Background context: Acute heart failure (HF) is a potentially fatal complication after spine surgery.
Purpose: We sought to identify clinical and echocardiographic predictors of postoperative HF in spine surgery patients.
Study design: Retrospective observational study.
Patient sample: A total of 305 patients (128 men; age, 65 ± 9 years) who underwent spine surgery were consecutively enrolled. A transthoracic echocardiography was performed to all patients before the index operation. Patients with a history of HF or with left ventricular (LV) systolic dysfunction (LV ejection fraction <50%) were excluded.
Outcome measures: Heart failure was defined according to the Framingham criteria. The presence of postoperative dyspneic symptom and the sign of bilateral ankle edema were recorded by the physicians.
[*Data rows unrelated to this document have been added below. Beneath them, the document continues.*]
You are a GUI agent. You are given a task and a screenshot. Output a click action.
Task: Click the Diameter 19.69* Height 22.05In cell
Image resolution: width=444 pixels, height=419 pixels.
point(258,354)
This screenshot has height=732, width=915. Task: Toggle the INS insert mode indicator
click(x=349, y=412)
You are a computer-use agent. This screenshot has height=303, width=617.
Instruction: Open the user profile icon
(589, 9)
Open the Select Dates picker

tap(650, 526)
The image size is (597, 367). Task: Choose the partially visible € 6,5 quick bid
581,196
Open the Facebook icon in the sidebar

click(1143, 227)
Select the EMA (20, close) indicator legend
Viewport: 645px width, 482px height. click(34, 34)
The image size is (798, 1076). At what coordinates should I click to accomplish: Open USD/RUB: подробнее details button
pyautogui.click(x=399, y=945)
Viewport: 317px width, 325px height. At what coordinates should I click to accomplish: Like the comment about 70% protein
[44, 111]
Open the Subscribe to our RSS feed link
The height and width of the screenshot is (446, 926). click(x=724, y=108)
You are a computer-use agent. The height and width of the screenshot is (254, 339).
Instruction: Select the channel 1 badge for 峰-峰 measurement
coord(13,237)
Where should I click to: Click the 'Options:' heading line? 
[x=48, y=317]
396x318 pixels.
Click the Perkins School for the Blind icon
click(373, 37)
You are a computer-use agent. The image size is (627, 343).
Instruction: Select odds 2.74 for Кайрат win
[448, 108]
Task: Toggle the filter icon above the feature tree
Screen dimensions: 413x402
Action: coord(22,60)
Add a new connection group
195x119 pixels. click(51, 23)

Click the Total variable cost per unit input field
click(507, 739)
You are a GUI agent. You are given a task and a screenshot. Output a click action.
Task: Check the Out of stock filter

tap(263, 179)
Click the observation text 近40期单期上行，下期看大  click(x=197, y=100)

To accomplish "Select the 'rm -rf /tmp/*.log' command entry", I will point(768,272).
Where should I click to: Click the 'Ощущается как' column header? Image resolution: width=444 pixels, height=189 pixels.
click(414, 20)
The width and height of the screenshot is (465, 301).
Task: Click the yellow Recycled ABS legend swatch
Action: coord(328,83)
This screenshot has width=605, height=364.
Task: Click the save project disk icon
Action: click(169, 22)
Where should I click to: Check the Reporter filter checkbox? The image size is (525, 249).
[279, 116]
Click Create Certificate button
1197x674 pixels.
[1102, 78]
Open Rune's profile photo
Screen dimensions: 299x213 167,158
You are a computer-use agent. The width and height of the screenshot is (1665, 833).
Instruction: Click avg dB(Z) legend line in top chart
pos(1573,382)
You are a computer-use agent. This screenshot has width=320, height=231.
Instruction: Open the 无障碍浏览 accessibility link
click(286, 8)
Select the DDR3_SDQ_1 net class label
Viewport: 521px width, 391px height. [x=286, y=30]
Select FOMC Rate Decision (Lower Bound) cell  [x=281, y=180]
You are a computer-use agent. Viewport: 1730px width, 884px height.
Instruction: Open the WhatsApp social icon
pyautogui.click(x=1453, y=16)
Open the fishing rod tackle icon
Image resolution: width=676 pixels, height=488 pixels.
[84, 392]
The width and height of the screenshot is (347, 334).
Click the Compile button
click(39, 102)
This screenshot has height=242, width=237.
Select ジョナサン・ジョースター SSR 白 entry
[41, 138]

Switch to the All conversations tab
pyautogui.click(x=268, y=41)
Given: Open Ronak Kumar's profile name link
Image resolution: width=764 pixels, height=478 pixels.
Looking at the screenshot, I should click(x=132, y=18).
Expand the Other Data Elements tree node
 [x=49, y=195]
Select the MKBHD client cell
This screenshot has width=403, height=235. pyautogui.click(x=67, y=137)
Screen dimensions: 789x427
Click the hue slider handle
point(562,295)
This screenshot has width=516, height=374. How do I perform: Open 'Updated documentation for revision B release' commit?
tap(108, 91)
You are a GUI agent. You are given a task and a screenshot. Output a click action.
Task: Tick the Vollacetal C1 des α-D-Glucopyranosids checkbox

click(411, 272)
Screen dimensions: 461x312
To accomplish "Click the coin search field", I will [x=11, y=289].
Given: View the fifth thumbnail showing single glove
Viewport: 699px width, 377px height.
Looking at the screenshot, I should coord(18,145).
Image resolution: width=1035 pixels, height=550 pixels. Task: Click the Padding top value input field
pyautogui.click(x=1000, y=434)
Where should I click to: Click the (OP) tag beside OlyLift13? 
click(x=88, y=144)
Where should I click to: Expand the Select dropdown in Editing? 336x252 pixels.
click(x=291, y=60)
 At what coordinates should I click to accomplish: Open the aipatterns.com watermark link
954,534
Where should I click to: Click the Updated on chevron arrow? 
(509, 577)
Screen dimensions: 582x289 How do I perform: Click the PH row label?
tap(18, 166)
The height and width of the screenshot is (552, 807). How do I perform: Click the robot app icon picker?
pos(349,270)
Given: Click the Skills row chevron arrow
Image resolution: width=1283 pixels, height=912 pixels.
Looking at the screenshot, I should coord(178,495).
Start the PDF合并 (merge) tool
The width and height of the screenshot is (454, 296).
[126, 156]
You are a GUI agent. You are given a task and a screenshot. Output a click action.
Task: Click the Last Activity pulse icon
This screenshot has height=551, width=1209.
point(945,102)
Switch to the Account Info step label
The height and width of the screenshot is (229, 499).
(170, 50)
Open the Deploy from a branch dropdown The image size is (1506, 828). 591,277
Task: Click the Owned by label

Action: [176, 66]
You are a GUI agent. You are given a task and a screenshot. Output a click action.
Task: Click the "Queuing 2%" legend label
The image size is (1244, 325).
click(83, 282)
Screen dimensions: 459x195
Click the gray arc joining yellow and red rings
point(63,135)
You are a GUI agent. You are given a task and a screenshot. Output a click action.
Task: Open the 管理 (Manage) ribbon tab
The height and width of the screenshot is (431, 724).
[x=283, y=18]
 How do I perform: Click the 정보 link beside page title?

Chest X-ray was mandatory for all patients and interpreted by the two physicians, including at least one radiologist.
Methods: Clinical, operative, and echocardiographic parameters were compared between patents with and without acute HF during the postoperative period (duration, 11 ± 9 days). This study was supported by Boryung Pharmaceutical Company (Seoul, Republic of Korea; 13,440 USD).
Results: Postoperative HF occurred in 31 patients (10%). Compared with those without postoperative HF, these patients were older (73 ± 7 vs. 64 ± 9 years), had longer anesthesia time (7.4 ± 4.2 vs. 3.6 ± 2.1 hours), and were treated with a greater volume of fluid replacement during the operation (3.8 ± 0.7 vs. 1.3 ± 0.1 L) (p<.05 for all). On echocardiographic evaluation, the ratio of early diastolic mitral inflow velocity to early diastolic mitral annular velocity (E/E') was higher (11 vs. 8) and left atrial volume index was larger (20 ± 6 vs. 17 ± 6 mL/m(2)) in patients with HF than in the control group (p<.05 for all), whereas the differences in LV ejection fraction and LV size were not significant. In multivariate analysis, E/E' (odds ratio, 1.399; 95% confidence interval, 1.169-1.674; p<.0001), age, and quantity of replaced volume during surgery were independent predictors of postoperative HF.
Conclusions: Acute HF after spine surgery was rather common even in previously healthy patients. E/E' reflecting LV filling pressure predicted postoperative HF in patients who underwent spine surgery.
Keywords: Congestive heart failure; Diastolic function; Echocardiography; Prognosis; Spine surgery.